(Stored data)
- Opening Delimiter -

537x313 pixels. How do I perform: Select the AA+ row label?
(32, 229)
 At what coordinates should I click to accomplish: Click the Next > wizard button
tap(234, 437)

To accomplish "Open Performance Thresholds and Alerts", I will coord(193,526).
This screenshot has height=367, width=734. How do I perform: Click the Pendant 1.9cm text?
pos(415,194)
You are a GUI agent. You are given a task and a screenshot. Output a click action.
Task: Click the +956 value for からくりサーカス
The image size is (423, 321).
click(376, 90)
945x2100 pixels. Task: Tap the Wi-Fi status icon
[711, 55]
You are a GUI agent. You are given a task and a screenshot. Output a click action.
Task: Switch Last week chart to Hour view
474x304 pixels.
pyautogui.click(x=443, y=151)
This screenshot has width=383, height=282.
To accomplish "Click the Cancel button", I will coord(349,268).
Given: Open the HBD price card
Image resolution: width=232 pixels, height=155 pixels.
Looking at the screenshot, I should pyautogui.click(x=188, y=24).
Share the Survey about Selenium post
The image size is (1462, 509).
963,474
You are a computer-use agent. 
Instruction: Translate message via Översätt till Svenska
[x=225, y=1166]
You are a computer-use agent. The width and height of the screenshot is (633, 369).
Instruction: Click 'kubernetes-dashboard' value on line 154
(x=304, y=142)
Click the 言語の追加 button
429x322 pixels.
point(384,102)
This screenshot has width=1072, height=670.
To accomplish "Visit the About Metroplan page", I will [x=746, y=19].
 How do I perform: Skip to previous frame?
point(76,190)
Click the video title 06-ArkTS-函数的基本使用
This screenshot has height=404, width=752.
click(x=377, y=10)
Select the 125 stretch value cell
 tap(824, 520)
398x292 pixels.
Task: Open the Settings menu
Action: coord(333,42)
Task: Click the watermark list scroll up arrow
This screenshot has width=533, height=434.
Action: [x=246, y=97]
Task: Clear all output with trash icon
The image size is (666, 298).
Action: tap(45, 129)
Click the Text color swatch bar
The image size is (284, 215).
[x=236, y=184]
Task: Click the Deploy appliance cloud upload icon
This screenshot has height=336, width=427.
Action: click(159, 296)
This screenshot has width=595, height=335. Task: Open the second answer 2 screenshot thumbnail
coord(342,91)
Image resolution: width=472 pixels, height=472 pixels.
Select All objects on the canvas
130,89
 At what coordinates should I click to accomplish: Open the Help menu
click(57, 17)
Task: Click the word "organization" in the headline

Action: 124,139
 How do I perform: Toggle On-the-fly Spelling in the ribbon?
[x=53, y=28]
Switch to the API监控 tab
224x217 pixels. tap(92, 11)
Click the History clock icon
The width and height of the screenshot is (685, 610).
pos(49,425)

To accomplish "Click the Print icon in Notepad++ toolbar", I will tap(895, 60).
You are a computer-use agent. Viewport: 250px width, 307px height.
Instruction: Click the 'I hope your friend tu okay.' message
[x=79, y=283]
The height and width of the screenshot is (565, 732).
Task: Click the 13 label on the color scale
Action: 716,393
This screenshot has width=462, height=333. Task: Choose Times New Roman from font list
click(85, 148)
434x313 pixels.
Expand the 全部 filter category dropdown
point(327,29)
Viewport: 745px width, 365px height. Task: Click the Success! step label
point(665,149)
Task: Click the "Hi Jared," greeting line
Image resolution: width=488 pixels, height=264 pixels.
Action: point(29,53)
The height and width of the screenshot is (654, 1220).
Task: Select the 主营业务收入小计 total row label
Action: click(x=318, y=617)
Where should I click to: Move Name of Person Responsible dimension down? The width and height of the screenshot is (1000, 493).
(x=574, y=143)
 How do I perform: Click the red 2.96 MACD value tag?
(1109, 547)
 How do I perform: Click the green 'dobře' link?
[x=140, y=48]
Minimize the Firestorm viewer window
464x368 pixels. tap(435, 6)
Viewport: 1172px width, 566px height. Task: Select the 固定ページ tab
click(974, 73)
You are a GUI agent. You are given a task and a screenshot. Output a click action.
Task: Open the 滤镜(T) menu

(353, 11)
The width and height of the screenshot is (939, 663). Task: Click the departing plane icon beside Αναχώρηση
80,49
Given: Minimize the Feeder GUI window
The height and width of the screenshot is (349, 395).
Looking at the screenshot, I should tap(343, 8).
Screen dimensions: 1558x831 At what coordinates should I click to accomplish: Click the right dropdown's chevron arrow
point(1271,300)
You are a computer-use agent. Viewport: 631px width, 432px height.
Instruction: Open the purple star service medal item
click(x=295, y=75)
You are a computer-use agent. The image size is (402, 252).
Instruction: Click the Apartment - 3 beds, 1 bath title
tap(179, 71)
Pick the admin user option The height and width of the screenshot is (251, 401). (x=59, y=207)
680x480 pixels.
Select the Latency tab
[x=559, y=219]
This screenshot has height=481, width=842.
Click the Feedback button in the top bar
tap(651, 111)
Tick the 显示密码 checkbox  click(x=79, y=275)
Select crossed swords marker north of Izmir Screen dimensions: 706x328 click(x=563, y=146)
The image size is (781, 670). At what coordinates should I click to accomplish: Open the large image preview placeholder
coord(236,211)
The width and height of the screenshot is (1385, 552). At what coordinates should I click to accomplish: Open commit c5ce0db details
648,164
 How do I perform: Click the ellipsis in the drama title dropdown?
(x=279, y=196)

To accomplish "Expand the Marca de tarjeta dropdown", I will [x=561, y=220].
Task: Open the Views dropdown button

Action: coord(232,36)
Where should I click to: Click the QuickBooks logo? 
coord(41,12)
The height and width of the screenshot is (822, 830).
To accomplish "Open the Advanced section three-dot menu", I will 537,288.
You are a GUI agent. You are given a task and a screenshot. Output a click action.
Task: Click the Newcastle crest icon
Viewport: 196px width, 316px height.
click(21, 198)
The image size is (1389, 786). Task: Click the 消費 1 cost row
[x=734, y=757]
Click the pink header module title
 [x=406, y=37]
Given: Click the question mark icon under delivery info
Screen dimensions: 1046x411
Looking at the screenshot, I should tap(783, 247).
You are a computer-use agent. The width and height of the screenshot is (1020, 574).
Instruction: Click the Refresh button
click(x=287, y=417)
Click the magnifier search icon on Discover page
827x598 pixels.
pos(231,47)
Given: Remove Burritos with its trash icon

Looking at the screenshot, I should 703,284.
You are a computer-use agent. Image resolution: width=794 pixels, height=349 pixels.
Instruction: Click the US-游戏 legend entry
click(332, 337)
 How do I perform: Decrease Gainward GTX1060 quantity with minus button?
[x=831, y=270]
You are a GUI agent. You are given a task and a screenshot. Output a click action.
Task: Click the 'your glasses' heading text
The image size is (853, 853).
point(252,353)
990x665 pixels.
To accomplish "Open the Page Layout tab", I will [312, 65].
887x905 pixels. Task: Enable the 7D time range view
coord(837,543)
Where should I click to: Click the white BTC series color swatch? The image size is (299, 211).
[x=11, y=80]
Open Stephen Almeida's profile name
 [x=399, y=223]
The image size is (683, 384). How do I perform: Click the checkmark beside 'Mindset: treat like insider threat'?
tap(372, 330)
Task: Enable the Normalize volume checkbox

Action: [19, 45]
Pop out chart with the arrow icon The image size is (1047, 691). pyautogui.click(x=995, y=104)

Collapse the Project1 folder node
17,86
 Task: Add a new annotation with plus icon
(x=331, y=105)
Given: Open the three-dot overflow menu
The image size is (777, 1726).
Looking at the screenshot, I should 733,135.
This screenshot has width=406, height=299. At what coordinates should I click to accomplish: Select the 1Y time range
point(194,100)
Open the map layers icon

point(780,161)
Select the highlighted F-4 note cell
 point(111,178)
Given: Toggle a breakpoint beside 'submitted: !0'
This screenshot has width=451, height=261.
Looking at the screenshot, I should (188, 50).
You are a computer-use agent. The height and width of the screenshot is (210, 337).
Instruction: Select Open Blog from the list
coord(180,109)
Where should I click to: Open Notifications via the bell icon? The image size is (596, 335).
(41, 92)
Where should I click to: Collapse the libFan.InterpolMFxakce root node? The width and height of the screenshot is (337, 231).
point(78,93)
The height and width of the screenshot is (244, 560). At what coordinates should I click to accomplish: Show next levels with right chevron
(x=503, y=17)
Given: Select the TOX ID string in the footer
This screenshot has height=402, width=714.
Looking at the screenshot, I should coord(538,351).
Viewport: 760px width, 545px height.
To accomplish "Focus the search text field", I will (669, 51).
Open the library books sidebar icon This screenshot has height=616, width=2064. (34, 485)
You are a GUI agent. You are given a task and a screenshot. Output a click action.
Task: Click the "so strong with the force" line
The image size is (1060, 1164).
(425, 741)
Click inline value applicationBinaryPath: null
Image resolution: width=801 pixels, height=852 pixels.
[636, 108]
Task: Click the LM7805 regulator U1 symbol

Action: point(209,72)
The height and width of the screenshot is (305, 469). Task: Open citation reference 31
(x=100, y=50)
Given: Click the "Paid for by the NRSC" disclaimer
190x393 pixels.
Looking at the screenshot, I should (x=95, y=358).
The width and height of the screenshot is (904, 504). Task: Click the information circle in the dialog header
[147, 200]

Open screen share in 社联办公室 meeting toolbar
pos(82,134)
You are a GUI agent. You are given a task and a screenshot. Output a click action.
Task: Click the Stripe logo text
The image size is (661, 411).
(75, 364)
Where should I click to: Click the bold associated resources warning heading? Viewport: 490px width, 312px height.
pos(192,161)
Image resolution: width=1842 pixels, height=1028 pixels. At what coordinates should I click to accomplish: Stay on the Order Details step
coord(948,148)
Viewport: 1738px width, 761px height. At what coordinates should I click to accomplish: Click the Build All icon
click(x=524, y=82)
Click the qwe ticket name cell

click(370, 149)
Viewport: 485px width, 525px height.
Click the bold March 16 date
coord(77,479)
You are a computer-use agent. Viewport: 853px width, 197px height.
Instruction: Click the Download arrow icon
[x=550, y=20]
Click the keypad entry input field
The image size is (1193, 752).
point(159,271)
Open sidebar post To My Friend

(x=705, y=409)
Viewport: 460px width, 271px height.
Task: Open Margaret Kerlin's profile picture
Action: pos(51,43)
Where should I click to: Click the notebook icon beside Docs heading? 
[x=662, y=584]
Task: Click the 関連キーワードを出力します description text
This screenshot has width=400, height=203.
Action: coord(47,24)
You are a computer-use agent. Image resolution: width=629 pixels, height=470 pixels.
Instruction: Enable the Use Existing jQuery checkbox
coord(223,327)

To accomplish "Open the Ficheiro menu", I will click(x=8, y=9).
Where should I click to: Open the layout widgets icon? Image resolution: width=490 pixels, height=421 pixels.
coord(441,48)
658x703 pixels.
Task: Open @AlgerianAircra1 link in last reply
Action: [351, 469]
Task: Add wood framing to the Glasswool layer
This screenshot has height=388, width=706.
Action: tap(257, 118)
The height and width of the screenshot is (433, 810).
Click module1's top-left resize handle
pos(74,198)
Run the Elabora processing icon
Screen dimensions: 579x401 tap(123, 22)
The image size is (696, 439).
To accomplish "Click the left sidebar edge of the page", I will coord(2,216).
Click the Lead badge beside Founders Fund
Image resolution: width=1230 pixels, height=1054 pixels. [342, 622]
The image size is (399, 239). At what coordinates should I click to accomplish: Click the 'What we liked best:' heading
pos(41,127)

- Closing Delimiter -

Your answer must be the line with "Run the Elabora processing icon" and all lines after it through the final line of the entries, copied exactly and with nothing added.

OUTPUT FOR THIS TASK
Run the Elabora processing icon
Screen dimensions: 579x401 tap(123, 22)
The image size is (696, 439).
To accomplish "Click the left sidebar edge of the page", I will coord(2,216).
Click the Lead badge beside Founders Fund
Image resolution: width=1230 pixels, height=1054 pixels. [342, 622]
The image size is (399, 239). At what coordinates should I click to accomplish: Click the 'What we liked best:' heading
pos(41,127)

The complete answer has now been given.